## EXERCISE AIM
Below is some data. Retype exactly the lines starting at the one with "Email Us (128, 1022)" and ending at the one with "Juni 2015 (651, 775)".

[Start of Attachment]

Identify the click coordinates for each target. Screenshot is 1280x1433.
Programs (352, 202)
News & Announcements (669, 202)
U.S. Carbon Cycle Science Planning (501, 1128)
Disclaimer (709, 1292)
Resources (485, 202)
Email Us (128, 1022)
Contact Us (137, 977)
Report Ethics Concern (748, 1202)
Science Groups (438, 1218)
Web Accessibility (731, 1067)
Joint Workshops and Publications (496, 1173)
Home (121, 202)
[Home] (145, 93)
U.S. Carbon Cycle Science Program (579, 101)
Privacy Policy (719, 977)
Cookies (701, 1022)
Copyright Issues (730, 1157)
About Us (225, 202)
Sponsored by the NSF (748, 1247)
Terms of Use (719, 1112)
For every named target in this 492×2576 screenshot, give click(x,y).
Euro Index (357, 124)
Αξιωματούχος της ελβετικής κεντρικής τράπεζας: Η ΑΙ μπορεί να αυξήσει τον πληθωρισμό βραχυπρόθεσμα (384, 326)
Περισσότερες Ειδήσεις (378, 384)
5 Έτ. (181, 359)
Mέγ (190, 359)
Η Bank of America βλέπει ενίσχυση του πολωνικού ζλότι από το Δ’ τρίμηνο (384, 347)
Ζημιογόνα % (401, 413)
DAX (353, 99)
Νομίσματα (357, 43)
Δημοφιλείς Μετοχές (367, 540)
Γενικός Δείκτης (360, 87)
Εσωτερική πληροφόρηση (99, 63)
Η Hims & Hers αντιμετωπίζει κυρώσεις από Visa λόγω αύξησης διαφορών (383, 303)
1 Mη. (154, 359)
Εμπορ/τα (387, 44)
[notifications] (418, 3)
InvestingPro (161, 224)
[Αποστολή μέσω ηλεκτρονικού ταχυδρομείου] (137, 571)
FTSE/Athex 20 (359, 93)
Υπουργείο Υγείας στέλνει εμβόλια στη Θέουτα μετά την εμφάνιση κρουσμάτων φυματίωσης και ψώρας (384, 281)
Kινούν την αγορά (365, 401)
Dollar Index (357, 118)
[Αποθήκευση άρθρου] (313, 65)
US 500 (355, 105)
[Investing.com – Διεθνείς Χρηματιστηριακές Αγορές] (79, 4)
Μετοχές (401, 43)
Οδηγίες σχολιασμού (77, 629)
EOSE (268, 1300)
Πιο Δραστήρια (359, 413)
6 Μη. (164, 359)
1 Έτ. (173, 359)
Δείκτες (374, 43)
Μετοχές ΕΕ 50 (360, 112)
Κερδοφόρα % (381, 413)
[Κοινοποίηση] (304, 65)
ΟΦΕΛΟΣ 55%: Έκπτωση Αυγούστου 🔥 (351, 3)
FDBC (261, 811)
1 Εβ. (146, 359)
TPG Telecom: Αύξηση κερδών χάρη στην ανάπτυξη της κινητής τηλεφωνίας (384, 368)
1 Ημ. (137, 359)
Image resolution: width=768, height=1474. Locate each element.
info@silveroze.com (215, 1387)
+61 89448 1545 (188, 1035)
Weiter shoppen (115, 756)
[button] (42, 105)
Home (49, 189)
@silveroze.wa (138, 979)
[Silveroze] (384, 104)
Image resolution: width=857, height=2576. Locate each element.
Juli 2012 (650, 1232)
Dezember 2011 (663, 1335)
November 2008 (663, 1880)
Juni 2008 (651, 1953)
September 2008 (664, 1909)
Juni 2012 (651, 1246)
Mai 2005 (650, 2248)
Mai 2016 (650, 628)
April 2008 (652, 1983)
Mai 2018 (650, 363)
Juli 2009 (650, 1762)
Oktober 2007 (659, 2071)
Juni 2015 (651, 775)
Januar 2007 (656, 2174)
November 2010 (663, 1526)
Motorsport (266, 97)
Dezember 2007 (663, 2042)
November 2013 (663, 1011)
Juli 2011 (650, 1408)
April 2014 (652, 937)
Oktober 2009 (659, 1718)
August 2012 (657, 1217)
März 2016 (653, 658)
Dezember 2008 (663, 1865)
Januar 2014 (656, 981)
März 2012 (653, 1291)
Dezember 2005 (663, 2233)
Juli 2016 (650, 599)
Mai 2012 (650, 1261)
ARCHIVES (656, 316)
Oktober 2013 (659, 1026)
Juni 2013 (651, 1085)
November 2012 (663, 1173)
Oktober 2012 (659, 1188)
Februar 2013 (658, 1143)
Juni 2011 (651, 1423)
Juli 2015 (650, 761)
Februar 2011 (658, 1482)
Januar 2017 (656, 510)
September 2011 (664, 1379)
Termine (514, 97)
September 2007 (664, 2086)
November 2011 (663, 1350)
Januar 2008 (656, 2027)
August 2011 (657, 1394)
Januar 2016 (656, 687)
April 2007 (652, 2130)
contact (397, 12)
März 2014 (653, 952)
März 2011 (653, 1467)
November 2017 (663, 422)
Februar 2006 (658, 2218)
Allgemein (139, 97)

[End of Attachment]

## TASK ANSWER
Email Us (128, 1022)
Contact Us (137, 977)
Report Ethics Concern (748, 1202)
Science Groups (438, 1218)
Web Accessibility (731, 1067)
Joint Workshops and Publications (496, 1173)
Home (121, 202)
[Home] (145, 93)
U.S. Carbon Cycle Science Program (579, 101)
Privacy Policy (719, 977)
Cookies (701, 1022)
Copyright Issues (730, 1157)
About Us (225, 202)
Sponsored by the NSF (748, 1247)
Terms of Use (719, 1112)
For every named target in this 492×2576 screenshot, give click(x,y).
Euro Index (357, 124)
Αξιωματούχος της ελβετικής κεντρικής τράπεζας: Η ΑΙ μπορεί να αυξήσει τον πληθωρισμό βραχυπρόθεσμα (384, 326)
Περισσότερες Ειδήσεις (378, 384)
5 Έτ. (181, 359)
Mέγ (190, 359)
Η Bank of America βλέπει ενίσχυση του πολωνικού ζλότι από το Δ’ τρίμηνο (384, 347)
Ζημιογόνα % (401, 413)
DAX (353, 99)
Νομίσματα (357, 43)
Δημοφιλείς Μετοχές (367, 540)
Γενικός Δείκτης (360, 87)
Εσωτερική πληροφόρηση (99, 63)
Η Hims & Hers αντιμετωπίζει κυρώσεις από Visa λόγω αύξησης διαφορών (383, 303)
1 Mη. (154, 359)
Εμπορ/τα (387, 44)
[notifications] (418, 3)
InvestingPro (161, 224)
[Αποστολή μέσω ηλεκτρονικού ταχυδρομείου] (137, 571)
FTSE/Athex 20 (359, 93)
Υπουργείο Υγείας στέλνει εμβόλια στη Θέουτα μετά την εμφάνιση κρουσμάτων φυματίωσης και ψώρας (384, 281)
Kινούν την αγορά (365, 401)
Dollar Index (357, 118)
[Αποθήκευση άρθρου] (313, 65)
US 500 (355, 105)
[Investing.com – Διεθνείς Χρηματιστηριακές Αγορές] (79, 4)
Μετοχές (401, 43)
Οδηγίες σχολιασμού (77, 629)
EOSE (268, 1300)
Πιο Δραστήρια (359, 413)
6 Μη. (164, 359)
1 Έτ. (173, 359)
Δείκτες (374, 43)
Μετοχές ΕΕ 50 (360, 112)
Κερδοφόρα % (381, 413)
[Κοινοποίηση] (304, 65)
ΟΦΕΛΟΣ 55%: Έκπτωση Αυγούστου 🔥 (351, 3)
FDBC (261, 811)
1 Εβ. (146, 359)
TPG Telecom: Αύξηση κερδών χάρη στην ανάπτυξη της κινητής τηλεφωνίας (384, 368)
1 Ημ. (137, 359)
Image resolution: width=768, height=1474. Locate each element.
info@silveroze.com (215, 1387)
+61 89448 1545 (188, 1035)
Weiter shoppen (115, 756)
[button] (42, 105)
Home (49, 189)
@silveroze.wa (138, 979)
[Silveroze] (384, 104)
Image resolution: width=857, height=2576. Locate each element.
Juli 2012 (650, 1232)
Dezember 2011 (663, 1335)
November 2008 (663, 1880)
Juni 2008 (651, 1953)
September 2008 (664, 1909)
Juni 2012 (651, 1246)
Mai 2005 (650, 2248)
Mai 2016 (650, 628)
April 2008 (652, 1983)
Mai 2018 (650, 363)
Juli 2009 (650, 1762)
Oktober 2007 (659, 2071)
Juni 2015 (651, 775)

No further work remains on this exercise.